UK holds food terror response summit

Plans to deal with widespread contamination of the UK food supply caused by a terrorist attack have been discussed by industry, food safety and security officials amid concerns at the terror threat facing the country, DairyReporter.com's sister site can reveal.

The meeting, called by the Food Standards Agency (FSA) last Thursday and the first of its kind in recent years, discussed the fallout from wide scale contamination of a range of foodstuffs, following a deliberate attack.

Delegates representing retail, manufacturing, enforcement and security services, worked on ways to reduce the risk of an attack and communicate effectively to control contamination.

Concerns over the terror threat posed by al-Qaeda and its associates to the UK have deepened in the last week, following stark warnings from government officials and ministers. Security services knew of around 30 plots to attack the UK, domestic security arm MI5 said on Friday.

An attack on the UK food supply could cause mass panic and illness, and potentially cost the food and drink industry millions of pounds.

"In the past the relationship between the food industry and the security services has not been very close. The thinking now is that we have to have this dialogue," nn industry source present at the FSA meeting told DairyReporter's sister site BeverageDaily.com.

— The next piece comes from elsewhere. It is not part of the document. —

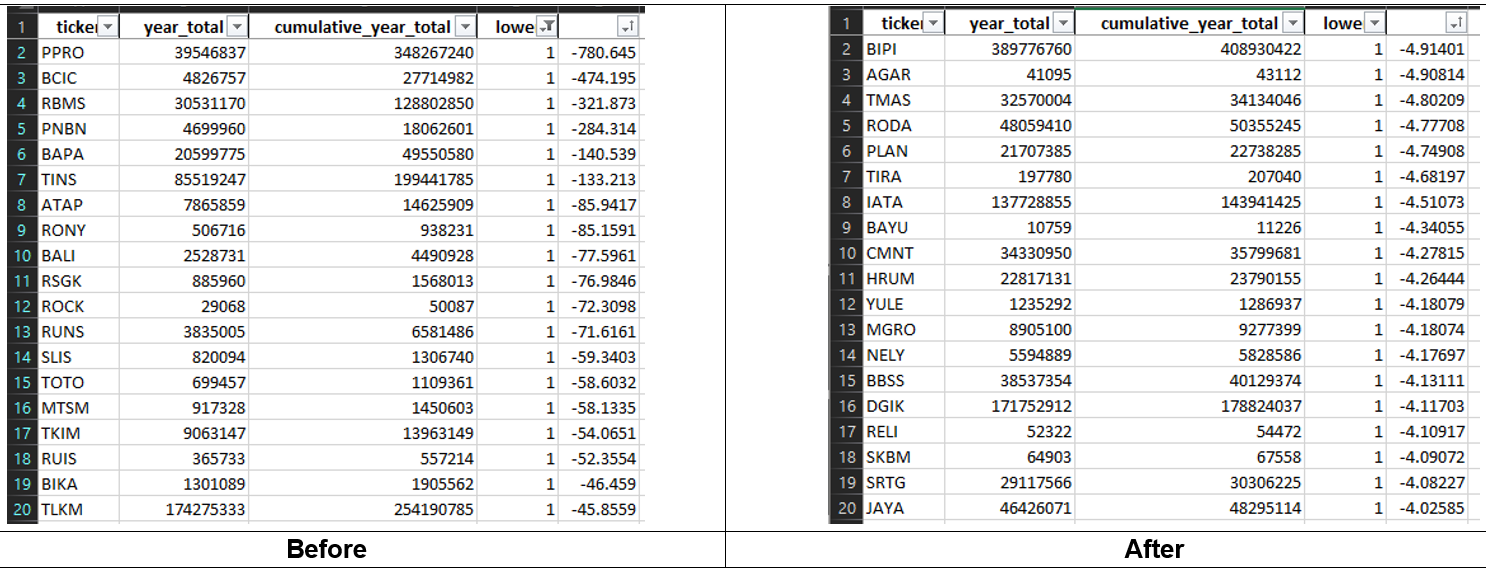Open year_total filter dropdown in After table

It is understood there is no specific threat to the UK food supply at present.

"It is about making people aware that if information of a threat exists then this needs to be communicated effectively. In the event of contamination, we would have to tell people very quickly and very precisely what they needed to do."

The FSA intends to use Thursday's meeting, organised jointly by Leatherhead Food International, to develop a "portfolio of good practice guidance" to both prevent and respond to a food terror attack.

"It is hoped that further, similar exercises and workshops will take place, involving a wider range of stakeholders," the agency said in a statement. It refused to comment on the scale of threat facing the food industry.

An attack would be very difficult to achieve, according to Dr Keith Neal, an expert on bioterrorism and part-time government advisor from the University of Nottingham.

"You've got to get a very harmful poison and you've got to be able to distribute it. There's various nasty chemicals, but to actually do this on mass is really very difficult because most poisons are bitter, and we have evolved to spit bitter things out," Neal said.

Other problems include the need for heat-stable toxins, the potential for chemicals to be washed off food before it is eaten, and the potential for contamination to be discovered quickly and dealt with via batch recalls.

"Bioterrorism is a weapon of mass hysteria. The idea that you can kill people on a mass scale with bioterrorism is rather silly."

Rigorous safety and quality checks throughout the food supply chain may also make an attack difficult to achieve on a wide scale. "We do have a very robust network here. It's difficult to conceive of them being able to do it on that scale," said an industry delegate from the FSA meeting.